Fragmentation of production certainly is a possible channel of economic contagion and is playing a key role in the study of Systemic Risk. The investments abroad of firms implicitly create long range economic dependencies between investors and the economies of destination, possibly triggering contagion phenomena. Complex Network theory is a

primary tool to highlight economic mutual relationships and paths of economic contagion, shedding light on intrinsic systemic risks. In this paper we reconstruct the networks of EU28 foreign direct investments and we study the networks’ evolution from 2003 to 2015 for 38 economic sectors. Our analysis aims at detecting the change of topological properties of foreign direct investment network during the crisis, in order to assess its effect on the architecture of economic relationships. Trough a detailed study of correlations at different time lags between network measurements and macroeconomic variables, we assess systemic risks based on network topology.

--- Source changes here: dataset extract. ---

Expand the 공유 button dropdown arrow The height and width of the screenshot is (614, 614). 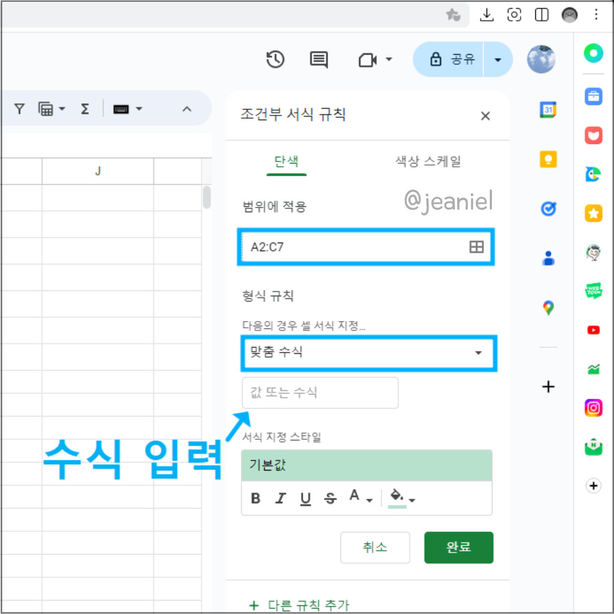pos(498,59)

The main results are: (i) a sharp change of network topology from a sparse to a strongly clusterized network is clearly visible before the crisis and a quantitative evaluation of the network communities is given; (ii) after the crisis, investments from EU28 investors are mainly concentrated in EU28 countries there the Union becomes on of core cluster; (iii) time-lagged correlations between macro-economic variables and topological measurements show that network’s topology measures anticipate the change of macro-economic variables.